I agree with the assessment that salaries are too low for many folks to save anywhere near what is required to meet the basics in retirement. Most private/public companies discourage employees from discussing salaries with each other, and salary ranges are not normally posted by employers. This means everyone is on his/her own to determine what to negotiate for a salary unless they can find some information on-line or through a professional association. Private/public companies should make public to employees all job salary ranges just as the federal and state governments do.

It might be helpful to increase the minimum wage to above the poverty level. And, limiing CEO salaries to something within the range of what a human is worth and requiring that they meet some basic merit increase standards would be helpful also. Most of us are certainly not rewarded for failure as many of these CEOs are.

It is beginning to look like the second coming of the "Robber Baron" age.
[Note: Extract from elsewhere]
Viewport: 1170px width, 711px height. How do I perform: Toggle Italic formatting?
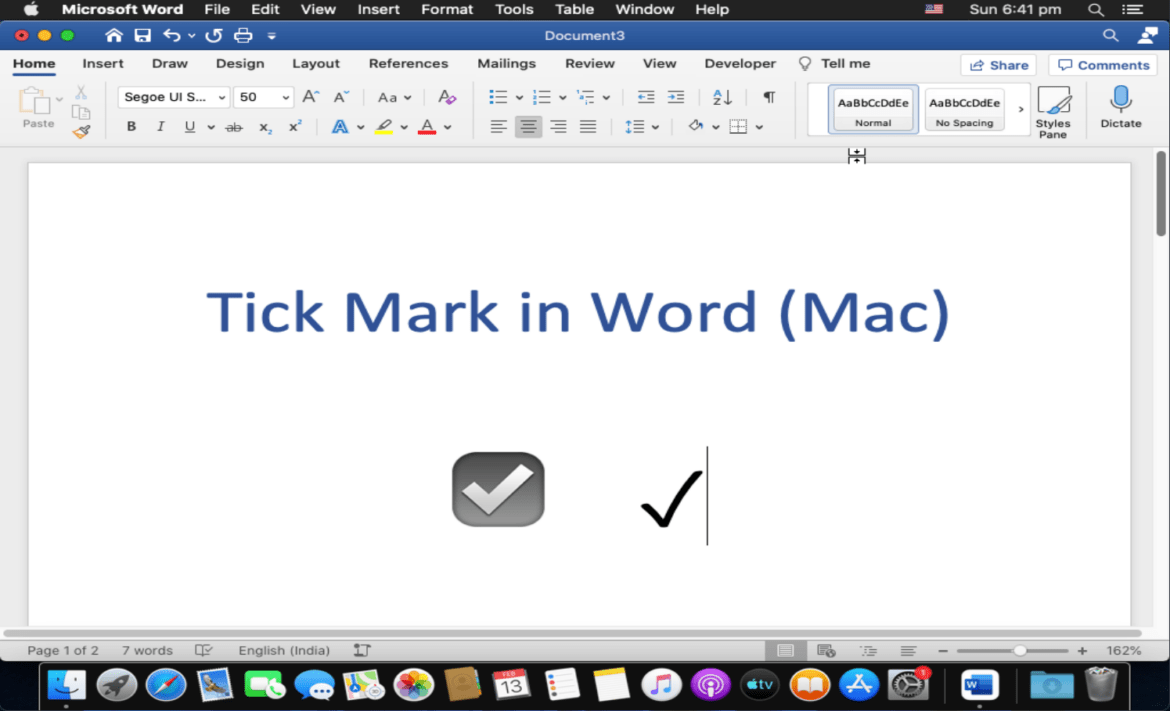[x=160, y=127]
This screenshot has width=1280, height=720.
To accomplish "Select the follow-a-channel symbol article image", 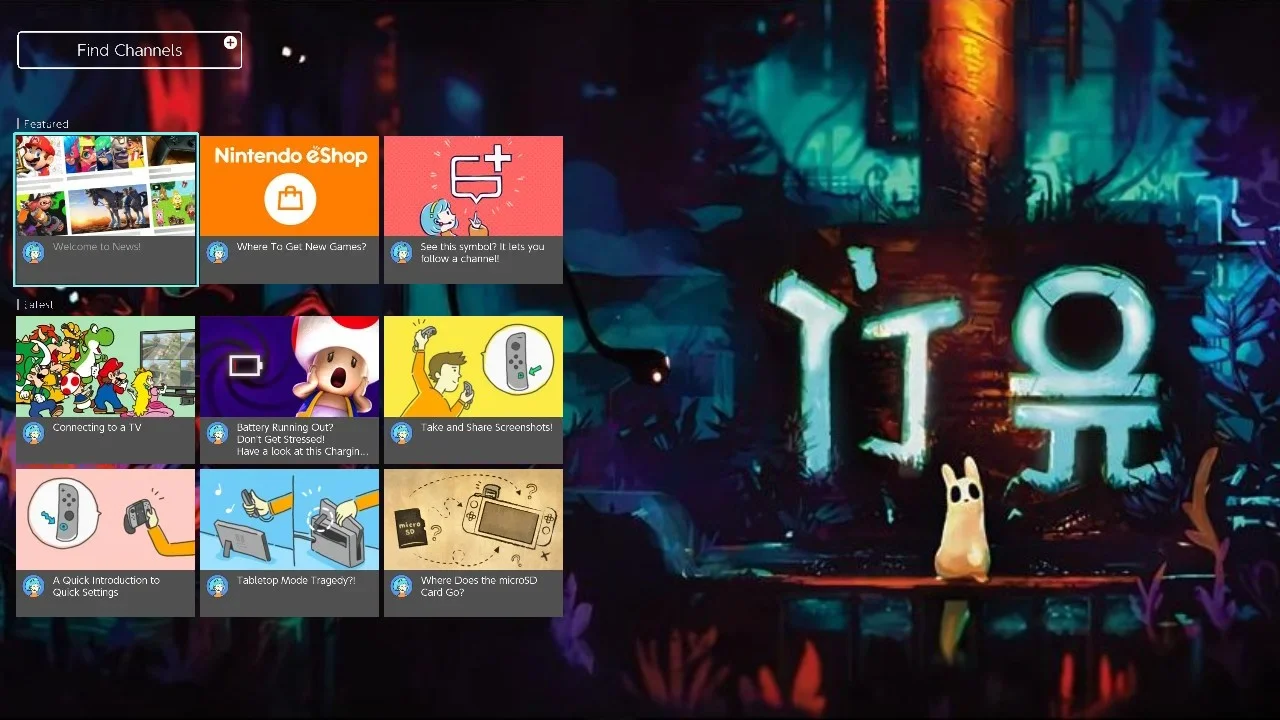I will point(474,186).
Amen to penalizing companies that ship jobs overseas and slashing CEO salaries. As far as being frugal, I haven't eaten out in 3 years, eat beans and rice 2x/week, don't buy beverages or meat, drive less than 1500 miles/yr. and have a 12 yr. old used car. Been looking for any job for 3 years now with no luck. At night, in the summer, I turn out all the lights so I can afford a small window AC and get around by computer screen light and flash light. Kind of hard to cut much else out. I think Mitt should come and live with me or another elder for a month. Somehow, I still don't think he'd "get" it, so very out of touch with Americans.